À La Rochelle, la tour de la Chaîne accueille une œuvre de Tania Mouraud, figure majeure de la scène artistique contemporaine. Immersion garantie.

Édifiée au XIVe siècle, la tour de la Chaîne, en tandem avec la tour Saint-Nicolas, gardait autrefois l’entrée du port. Vestige monumental d’un dispositif défensif ambitieux, elle impose toujours sa silhouette au paysage rochelais et accueille l’opération « Biens venus ! », partenariat entre le Centre des monuments nationaux et le Centre national des arts plastiques. Au cœur de cette architecture de pierre se déploie une installation vidéo qui tutoie sa monumentalité : capturées dans une très grande proximité par l’artiste Tania Mouraud, des images de baleines grises envahissent l’espace.

À l’écran, dans les eaux du Mexique, une mère entraîne son petit baleineau à nager à contre-courant pour se préparer au voyage. Cette chorégraphie naturelle devient métaphore : celle des migrations, des transmissions, du lien fragile entre les êtres et les éléments. À travers ses plans rapprochés dans lesquels le gigantisme du cétacé déborde le cadre, Tania Mouraud expose notre finitude face à l’immensité.

Une émotion vivante

La bande-son inspirée de la noise mêle sons marins, ronflement du moteur de la ponga et drone indien, plongeant le visiteur dans une expérience sensorielle. Loin d’une approche techniciste, l’artiste revendique dans ses prises de vue imparfaites, une relation directe, presque viscérale, avec le vivant. L’œuvre suscite l’émotion. Le noir et blanc déréalise l’animal, tandis que le bourdon sonore crée un rythme entêtant. Les repères d’espace et de temps sont troublés. Les ressentis le sont également. L’échelle de la baleine évoque l’énormité des dinosaures, prêtant à la confusion des temps profonds. Quant à sa peau, maculée de coquillages, elle affiche une tentative de symbiose qui se mue en parasitage.

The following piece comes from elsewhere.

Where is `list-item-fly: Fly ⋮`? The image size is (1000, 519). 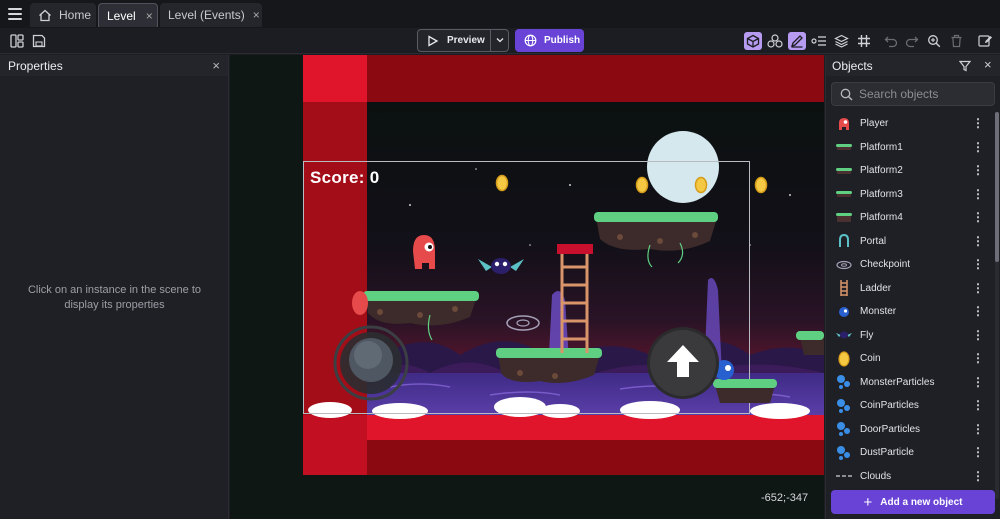 list-item-fly: Fly ⋮ is located at coordinates (910, 336).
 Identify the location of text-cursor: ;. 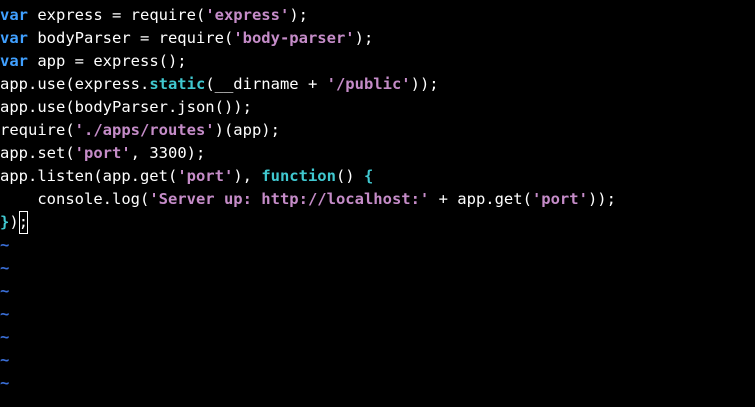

Alors, ainsi exposée dans le contexte d’une architecture défensive, Ad infinitum prend encore plus d’ampleur. Elle s’appuie sur la mémoire des lieux et réactive les faits de domination, d’exploitation, de commerce qui ont façonné nos sociétés. Présentée dans une entêtante boucle réitérative, elle interroge la manière dont l’humanité s’inscrit dans le monde, jaugeant la nature des relations, interpellant le manque de remise en question face à l’Histoire et face au présent. Un ballet sans fin s’offre à nous, entre espoir et destruction.
Hélène Dantic

Informations pratiques

« Ad Infinitum », Tania Mouraud,
Jusqu’au 16 novembre,
Tour de la Chaîne, La Rochelle (17).